Which language is this word?
Code:
canal <--- English
canal <--- Spanish
canal <--- Portuguese
canal <--- Catalan
"canal" in English is a waterway that boats can pass through.
"canal" in those other 3 languages means channel, as in "change the TV channel".
To guess document's language, you need more text, like an entire phrase/sentence/paragraph/page.
Then you can begin using statistics + dictionaries.
For example:
Code:
subscribe to my channel. <--- English
suscribirse a mi canal. <--- Spanish
inscreva-se no meu canal. <--- Portuguese (Brazil)
subscriure's al meu canal. <--- Catalan
iscriviti al mio canale. <--- Italian
Let's say you're guessing between those languages, you might see:
- accents that only exist in a certain language (like German ß, Spanish ñ. French ÿ).
- words/combinations that are more common in a single language.
if that doesn't work, you start looking at larger collections of words (called n-grams), but there's still a large amount of overlap between languages.

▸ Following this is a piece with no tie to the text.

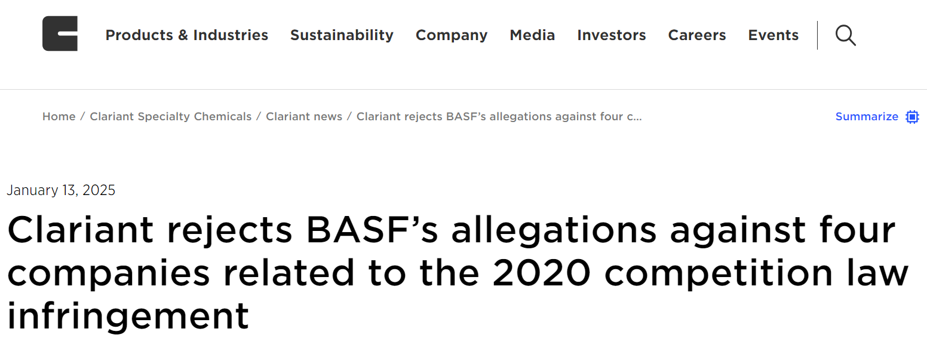
Task: Click the truncated current-page breadcrumb
Action: coord(499,117)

Computers are getting pretty good (see pasting into Google Translate), but when you start getting into minutiae, like Portuguese (Portugal) + Portuguese (Brazil)... things become much harder. Better for humans to give the computer hints than to leave the computer 100% guessing.
Quote:
Originally Posted by Quoth
But a book might have English dialect. Then der means there.
At the end of the day you need good proofreading skills.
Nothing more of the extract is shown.